Il progetto nasce da un’alleanza innovativa tra istituzioni e privato sociale. Grazie al sostegno di partner come Fondazione con il Sud, Fondazione di Comunità San Gennaro e Fondazione De Agostini, il sito smette di essere un “bene chiuso” per diventare un motore di sviluppo. “Oggi riconsegnamo un luogo simbolo della nostra memoria,” ha dichiarato il Sindaco Gaetano Manfredi, sottolineando come il complesso processo di riqualificazione sia frutto di un dialogo costante con il territorio.
Il futuro nelle mani dei giovani
Ad accogliere i visitatori da domani saranno undici giovani assunti dalla Cooperativa La Paranza.

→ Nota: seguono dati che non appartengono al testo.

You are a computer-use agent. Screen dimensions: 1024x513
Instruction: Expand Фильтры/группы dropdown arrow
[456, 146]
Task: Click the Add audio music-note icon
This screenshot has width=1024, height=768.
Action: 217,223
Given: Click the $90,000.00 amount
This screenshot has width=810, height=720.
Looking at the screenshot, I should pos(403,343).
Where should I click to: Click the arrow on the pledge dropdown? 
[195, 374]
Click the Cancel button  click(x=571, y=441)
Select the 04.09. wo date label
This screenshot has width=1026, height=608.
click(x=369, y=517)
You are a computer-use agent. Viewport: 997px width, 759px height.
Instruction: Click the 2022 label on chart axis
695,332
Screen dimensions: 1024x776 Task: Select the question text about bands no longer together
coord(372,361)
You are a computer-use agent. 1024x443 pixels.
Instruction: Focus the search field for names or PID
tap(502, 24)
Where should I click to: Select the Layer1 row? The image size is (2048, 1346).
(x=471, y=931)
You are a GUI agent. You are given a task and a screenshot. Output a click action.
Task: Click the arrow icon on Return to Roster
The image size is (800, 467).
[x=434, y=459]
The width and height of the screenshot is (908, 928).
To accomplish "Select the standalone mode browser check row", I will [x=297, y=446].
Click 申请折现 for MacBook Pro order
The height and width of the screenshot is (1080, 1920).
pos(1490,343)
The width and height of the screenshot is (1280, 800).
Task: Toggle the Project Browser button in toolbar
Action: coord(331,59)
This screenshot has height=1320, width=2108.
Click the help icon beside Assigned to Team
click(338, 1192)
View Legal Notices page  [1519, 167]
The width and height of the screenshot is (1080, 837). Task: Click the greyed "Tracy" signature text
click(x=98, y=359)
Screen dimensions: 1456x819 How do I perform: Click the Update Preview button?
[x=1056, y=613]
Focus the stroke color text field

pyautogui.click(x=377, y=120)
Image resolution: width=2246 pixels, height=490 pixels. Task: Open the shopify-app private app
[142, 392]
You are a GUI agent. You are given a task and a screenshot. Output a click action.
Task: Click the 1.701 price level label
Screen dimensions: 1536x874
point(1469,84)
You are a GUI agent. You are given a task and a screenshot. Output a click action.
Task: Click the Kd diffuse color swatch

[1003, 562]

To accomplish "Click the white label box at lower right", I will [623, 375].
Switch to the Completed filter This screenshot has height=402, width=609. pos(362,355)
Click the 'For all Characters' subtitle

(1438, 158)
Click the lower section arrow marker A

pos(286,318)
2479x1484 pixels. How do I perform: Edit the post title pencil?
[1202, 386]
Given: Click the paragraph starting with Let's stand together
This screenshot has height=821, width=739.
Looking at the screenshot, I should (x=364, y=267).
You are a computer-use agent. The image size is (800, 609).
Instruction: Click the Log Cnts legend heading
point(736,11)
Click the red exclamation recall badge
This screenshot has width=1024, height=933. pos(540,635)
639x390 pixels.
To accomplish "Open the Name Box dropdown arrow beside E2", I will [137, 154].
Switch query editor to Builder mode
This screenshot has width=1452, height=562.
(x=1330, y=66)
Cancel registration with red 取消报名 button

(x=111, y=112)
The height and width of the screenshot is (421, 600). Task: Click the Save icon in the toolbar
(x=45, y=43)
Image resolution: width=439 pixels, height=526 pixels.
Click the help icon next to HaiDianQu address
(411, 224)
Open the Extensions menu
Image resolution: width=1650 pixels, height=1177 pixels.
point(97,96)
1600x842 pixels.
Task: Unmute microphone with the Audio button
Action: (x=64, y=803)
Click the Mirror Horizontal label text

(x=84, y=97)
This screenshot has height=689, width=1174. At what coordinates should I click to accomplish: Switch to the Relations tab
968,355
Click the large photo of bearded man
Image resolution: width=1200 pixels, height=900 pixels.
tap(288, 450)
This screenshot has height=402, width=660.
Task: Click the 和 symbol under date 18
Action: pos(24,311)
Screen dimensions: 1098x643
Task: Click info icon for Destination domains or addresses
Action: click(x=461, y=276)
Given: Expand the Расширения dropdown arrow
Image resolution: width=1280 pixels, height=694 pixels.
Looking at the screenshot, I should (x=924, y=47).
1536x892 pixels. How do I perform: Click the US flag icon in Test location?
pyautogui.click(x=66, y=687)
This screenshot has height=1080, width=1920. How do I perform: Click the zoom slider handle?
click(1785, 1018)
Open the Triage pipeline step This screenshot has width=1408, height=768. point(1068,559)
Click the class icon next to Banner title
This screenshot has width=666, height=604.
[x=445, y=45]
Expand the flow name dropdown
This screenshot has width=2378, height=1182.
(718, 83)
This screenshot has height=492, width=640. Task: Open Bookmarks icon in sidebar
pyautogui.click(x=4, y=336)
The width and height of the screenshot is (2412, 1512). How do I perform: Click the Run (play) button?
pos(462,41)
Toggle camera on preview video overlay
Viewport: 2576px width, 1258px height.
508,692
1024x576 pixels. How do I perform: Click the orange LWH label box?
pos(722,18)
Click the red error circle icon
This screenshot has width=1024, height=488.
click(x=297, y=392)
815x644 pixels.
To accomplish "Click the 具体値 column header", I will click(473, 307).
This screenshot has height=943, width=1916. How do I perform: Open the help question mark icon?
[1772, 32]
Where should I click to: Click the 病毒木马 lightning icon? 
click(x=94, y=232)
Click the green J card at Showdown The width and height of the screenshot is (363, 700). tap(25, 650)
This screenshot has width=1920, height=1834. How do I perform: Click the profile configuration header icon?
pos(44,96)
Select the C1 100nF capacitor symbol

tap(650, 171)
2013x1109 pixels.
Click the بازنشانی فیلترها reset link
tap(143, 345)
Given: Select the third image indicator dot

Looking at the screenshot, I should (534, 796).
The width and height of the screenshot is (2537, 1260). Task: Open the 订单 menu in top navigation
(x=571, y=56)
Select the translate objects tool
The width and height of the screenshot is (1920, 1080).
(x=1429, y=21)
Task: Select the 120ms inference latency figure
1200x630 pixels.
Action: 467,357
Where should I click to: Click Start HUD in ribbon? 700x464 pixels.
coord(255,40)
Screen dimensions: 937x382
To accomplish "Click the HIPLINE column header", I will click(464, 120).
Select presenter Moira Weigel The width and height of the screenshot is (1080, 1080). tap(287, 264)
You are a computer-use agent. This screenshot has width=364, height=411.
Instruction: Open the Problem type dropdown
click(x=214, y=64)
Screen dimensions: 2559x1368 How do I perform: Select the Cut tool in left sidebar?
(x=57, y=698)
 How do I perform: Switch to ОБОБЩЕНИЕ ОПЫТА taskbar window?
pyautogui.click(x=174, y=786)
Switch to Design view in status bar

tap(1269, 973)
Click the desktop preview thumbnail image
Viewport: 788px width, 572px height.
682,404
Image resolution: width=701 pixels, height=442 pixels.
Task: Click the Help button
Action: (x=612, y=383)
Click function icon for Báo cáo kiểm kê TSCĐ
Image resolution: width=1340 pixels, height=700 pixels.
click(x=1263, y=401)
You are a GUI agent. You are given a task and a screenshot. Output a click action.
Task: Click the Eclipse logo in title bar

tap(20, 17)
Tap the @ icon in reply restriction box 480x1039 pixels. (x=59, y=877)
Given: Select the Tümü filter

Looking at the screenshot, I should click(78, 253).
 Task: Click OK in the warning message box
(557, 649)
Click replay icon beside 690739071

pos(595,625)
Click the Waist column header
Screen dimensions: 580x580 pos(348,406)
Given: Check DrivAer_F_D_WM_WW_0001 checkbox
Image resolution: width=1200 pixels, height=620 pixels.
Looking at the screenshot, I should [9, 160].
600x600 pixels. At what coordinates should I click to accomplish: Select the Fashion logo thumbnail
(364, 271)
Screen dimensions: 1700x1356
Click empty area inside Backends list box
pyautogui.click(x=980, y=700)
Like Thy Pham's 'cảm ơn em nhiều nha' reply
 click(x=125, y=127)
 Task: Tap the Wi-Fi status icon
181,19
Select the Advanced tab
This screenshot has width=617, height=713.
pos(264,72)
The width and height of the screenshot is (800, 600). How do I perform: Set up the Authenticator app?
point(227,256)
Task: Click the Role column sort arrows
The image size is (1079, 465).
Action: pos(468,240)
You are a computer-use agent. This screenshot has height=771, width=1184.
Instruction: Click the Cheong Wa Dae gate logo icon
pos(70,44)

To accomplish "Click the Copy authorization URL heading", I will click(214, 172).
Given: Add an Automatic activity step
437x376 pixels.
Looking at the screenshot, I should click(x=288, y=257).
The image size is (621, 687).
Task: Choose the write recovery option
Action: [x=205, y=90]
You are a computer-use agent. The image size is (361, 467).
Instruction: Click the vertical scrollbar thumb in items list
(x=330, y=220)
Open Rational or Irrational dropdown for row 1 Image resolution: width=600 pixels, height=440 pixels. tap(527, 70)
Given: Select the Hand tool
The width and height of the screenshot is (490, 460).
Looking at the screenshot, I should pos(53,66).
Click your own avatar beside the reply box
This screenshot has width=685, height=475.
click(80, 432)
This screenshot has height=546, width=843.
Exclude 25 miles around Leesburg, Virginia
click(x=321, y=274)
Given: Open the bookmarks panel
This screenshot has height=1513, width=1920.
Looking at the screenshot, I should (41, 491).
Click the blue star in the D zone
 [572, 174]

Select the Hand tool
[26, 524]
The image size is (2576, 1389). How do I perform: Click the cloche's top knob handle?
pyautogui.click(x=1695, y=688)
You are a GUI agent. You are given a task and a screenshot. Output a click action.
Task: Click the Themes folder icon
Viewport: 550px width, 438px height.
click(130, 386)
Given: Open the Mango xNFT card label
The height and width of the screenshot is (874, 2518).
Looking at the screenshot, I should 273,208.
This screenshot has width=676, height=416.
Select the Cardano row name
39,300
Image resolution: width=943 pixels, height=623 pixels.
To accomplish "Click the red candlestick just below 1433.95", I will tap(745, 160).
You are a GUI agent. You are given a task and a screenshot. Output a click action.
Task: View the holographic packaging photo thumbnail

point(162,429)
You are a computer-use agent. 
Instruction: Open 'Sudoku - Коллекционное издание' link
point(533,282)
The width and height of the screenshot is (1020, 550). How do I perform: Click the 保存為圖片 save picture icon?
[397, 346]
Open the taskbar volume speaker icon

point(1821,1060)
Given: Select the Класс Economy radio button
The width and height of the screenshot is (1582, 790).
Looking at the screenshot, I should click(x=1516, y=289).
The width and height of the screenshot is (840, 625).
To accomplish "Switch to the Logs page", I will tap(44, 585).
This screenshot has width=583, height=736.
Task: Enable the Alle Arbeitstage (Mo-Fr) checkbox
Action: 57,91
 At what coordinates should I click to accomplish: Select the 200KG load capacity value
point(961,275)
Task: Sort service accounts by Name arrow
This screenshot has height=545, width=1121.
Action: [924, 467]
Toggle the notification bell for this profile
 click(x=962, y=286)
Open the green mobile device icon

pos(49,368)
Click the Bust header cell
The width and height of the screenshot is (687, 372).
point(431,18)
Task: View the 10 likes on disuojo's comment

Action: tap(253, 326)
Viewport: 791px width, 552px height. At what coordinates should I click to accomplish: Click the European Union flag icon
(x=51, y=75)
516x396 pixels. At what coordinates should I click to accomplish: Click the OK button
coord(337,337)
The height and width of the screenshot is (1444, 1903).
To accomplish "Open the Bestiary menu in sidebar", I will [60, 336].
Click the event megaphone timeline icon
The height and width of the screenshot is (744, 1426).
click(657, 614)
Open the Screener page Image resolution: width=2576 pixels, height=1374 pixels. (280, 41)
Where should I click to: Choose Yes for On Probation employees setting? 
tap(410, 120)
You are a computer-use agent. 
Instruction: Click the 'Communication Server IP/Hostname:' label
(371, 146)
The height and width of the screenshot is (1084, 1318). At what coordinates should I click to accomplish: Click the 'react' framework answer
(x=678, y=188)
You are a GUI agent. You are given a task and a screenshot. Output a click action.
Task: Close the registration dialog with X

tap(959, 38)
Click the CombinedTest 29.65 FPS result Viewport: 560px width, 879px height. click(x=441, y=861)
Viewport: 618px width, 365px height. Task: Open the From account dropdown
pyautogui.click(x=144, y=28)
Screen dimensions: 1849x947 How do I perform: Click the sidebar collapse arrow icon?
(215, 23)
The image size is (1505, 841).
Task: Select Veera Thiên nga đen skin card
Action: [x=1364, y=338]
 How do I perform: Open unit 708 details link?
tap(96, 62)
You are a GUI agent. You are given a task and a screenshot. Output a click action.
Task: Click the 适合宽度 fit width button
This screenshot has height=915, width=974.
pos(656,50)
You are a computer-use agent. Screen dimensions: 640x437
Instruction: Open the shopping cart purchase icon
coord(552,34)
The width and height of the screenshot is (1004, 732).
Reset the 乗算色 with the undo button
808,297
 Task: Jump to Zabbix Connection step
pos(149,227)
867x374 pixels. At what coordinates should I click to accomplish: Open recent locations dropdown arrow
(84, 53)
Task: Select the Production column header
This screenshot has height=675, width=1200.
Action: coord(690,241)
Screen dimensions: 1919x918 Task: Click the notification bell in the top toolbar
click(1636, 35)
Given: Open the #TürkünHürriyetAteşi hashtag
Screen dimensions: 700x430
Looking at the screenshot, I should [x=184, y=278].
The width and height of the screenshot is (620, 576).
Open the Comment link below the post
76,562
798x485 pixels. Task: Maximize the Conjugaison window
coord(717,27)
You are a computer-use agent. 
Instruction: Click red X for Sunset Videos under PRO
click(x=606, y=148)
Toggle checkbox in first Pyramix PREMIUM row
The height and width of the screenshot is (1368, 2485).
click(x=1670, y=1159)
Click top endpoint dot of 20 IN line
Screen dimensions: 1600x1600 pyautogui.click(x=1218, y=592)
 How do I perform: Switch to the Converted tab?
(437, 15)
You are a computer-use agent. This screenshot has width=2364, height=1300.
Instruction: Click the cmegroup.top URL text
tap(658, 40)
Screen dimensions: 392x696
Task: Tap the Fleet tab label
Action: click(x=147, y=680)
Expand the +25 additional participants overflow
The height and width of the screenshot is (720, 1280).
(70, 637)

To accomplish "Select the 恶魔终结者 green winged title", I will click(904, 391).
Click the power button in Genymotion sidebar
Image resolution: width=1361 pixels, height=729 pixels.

Con un’età media di 26 anni e provenienti quasi tutti dal quartiere, questi ragazzi rappresentano il volto di una Napoli che trasforma il patrimonio culturale in opportunità lavorativa. Come ha ricordato Susy Galeone, presidente della cooperativa, questo modello permette di contrastare indigenza e povertà educativa in un’area che attende da tempo i benefici della rigenerazione urbana.
Anche la Chiesa napoletana ha voluto far sentire la sua voce attraverso il Cardinale Don Mimmo Battaglia. Per l’Arcivescovo, le Fontanelle non sono un “museo del passato”, ma un santuario della dignità che rinasce. Le “anime pezzentelle” a cui i napoletani offrono da secoli una “carezza” attraverso il culto dei teschi diventano oggi immagine di un progetto che rinfresca la vita di un intero quartiere.
Rigenerazione urbana e nuovi servizi
Il restyling non ha riguardato solo l’area ipogea. Grazie al progetto “G124 – Sanità” coordinato dall’architetto Renzo Piano, gli spazi esterni sono stati completamente rigenerati da giovani architetti del DiARC della Federico II. Nuovi servizi di accoglienza e una biglietteria moderna sono stati realizzati nei locali messi a disposizione dalla parrocchia di Santissima Maria del Carmine alle Fontanelle, pronti a ricevere il flusso turistico nazionale e internazionale.
Guida alla visita: orari e prenotazioni
Per garantire la sicurezza e la sacralità del sito, l’accesso è ora regolato da un sistema di prenotazione obbligatoria.
Sito ufficiale: www.cimiterodellefontanelle.it (unico canale per le prenotazioni).
Orari: Aperto sei giorni su sette (chiuso il mercoledì) dalle 10:00 alle 18:00.
Accesso per i fedeli: Il lunedì e il venerdì l’apertura è anticipata alle 9:00 con ingresso gratuito dedicato esclusivamente al culto nella zona di preghiera.
Dalle 11:00 di domani, 19 aprile, il Cimitero delle Fontanelle smetterà di essere un’incognita per diventare una certezza: un’officina di vita nata da un luogo di morte, dove la cultura genera finalmente lavoro e coesione sociale.